If completed, Site C would contribute to deterioration of the environment and traditional lifestyles of Indigenous Peoples up to several hundred kilometres downstream. Two respected international agencies that have reviewed the downstream impacts of the Site C dam — the United Nations Educational, Scientific and Cultural Organization and the International Union of Conservation Networks — have released hard-hitting reports on Site C — even going as far as to propose that Wood Buffalo National Park, which is downstream of Site C, be declared a World Heritage Site in Jeopardy. Their conclusions are an international rebuke to provincial and federal claims that the ecological and social consequences of the Site C dam on Indigenous Peoples are justified.

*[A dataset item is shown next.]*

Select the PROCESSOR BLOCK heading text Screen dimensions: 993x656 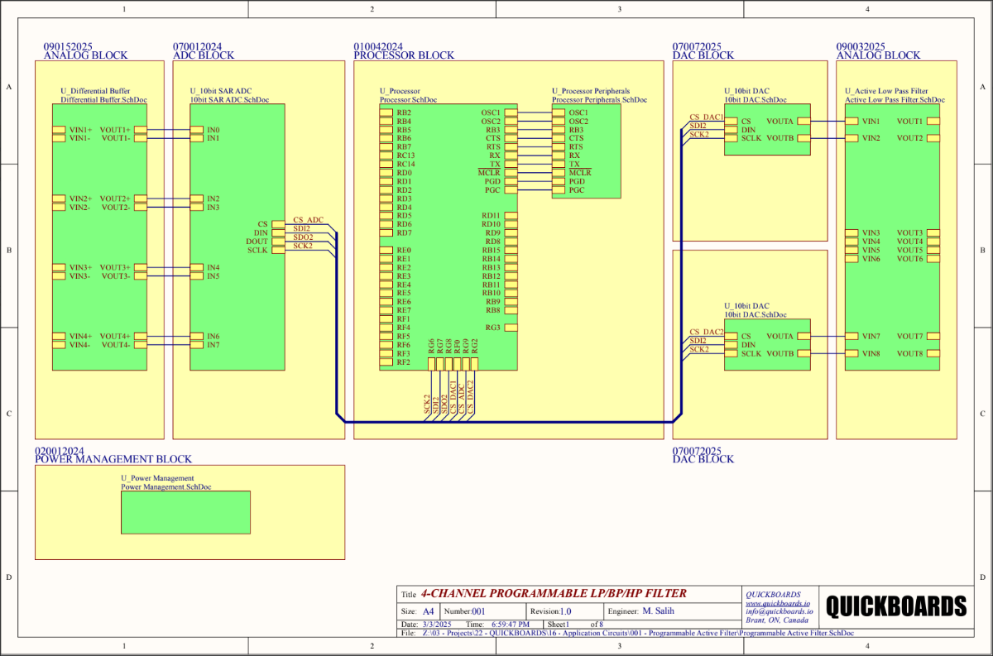click(404, 55)
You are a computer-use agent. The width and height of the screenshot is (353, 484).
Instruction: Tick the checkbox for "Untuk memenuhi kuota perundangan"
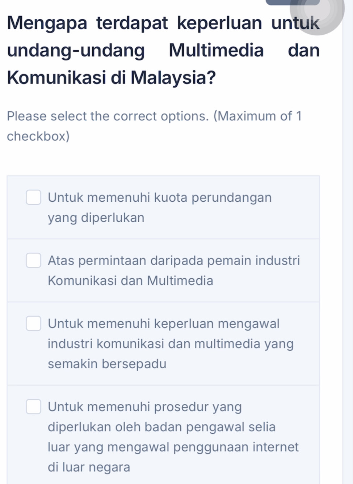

Earlier this year, Prime Minister Justin Trudeau stated, “It is time for a renewed, nation-to-nation relationship with First Nations peoples. One that understands that the constitutionally guaranteed rights of First Nations in Canada are not an inconvenience but rather a sacred obligation.”

It is time for Canada’s federal and provincial governments to stop ignoring scientific evidence, and to cease making claims about improving relationships with Indigenous Peoples while running roughshod over their human rights under the pretence of reducing greenhouse gas emissions.

Faisal Moola, a new professor in the Department of Geography, is an ecologist who studies conservation leadership and policy. He is also the David Suzuki Foundation’s director general of Ontario and Northern Canada. David Schindler is the emeritus Killam Memorial Professor of Ecology at the University of Alberta.